Lorsque se rencontre un monstre de littérature et un monstre de cinéma, tous deux en début de carrière, cela donne, par exemple Carrie au bal du Diable. En effet, Brian De Palma, dont on connaît la florissante carrière, mit en scène durant les années 70 l’un des tous gros classique du maître, comme on aime à l’appeler, Stephen King, Carrie. La revanche des opprimés dans les flammes et le sang, la destruction d’humanité par la religion, tout un ensemble de thèmes et sous-thèmes qu’aura tenté le cinéaste de retranscrire du papier à l’écran, sous pression au vu du succès du bouquin. Réussi, sans aucun doute. Culte, dans une moindre mesure. Oui, si le film valait son pesant de cacahuète à son époque, Carrie au bal du diable, à contrario du livre, est de ces films qui auront si mal vieillis qu’il est difficile d’y adhérer complètement, les années 2000 passées.
Malgré tout, l’on ne peut rester insensible à l’œil de De Palma, sa perversité légendaire, son trouble pour les petites choses qui transforme en évènements. Le film commence d’ailleurs tel un film érotique, De Palma devant démontrer l’avènement d’une jeune fille en femme sous la douche, découvrant son entrejambe sanguinolent. De là, difficile de passer à coté de la troublante atmosphère qui résulte d’une éducation religieuse quasi criminelle, d’une incessante persécution à l’école et j’en passe. Carrie est une souffre douleur comme on n’en fait plus, mais gare à vous, Stephen King oblige, la tête de turc amènera avec elle la dévastation. Si l’on connaît la fin, De Palma parviendra à nous surprendre avec un long final glaçant et hypnotique, de l’humiliation ultime jusqu’à la dévastation qui suit.

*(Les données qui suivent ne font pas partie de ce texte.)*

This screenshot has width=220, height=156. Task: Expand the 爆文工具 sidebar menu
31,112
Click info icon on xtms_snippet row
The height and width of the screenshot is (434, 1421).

Si Stanley Kubrick, lui aussi ayant mis en scène du Stephen King avec Shining, aura pris toutes les libertés du mondes, on l’en remercie malgré tout, Brian De Palma, lorsqu’il tente de dissocier son film de l’œuvre original, perd de sa puissance. Pour être honnête, l’on ne peut rien reprocher à De Palma, techniquement, visuellement, si ce n’est quelques libertés vis-à-vis du livre, le final écrit étant nettement meilleur. Quoiqu’il en soit, De Palma, usant déjà de ses superpositions criardes de premiers et seconds plans, d’une bande son coup de poing, préfigure déjà le grand cinéaste qu’il deviendra par la suite. Si le film, passablement court, donne parfois lieu à de courts ennuis, il est toute de même grandement hypnotique lorsqu’il prend de l’ampleur, et cela, seul les grands cinéastes sont capables de le faire vivre.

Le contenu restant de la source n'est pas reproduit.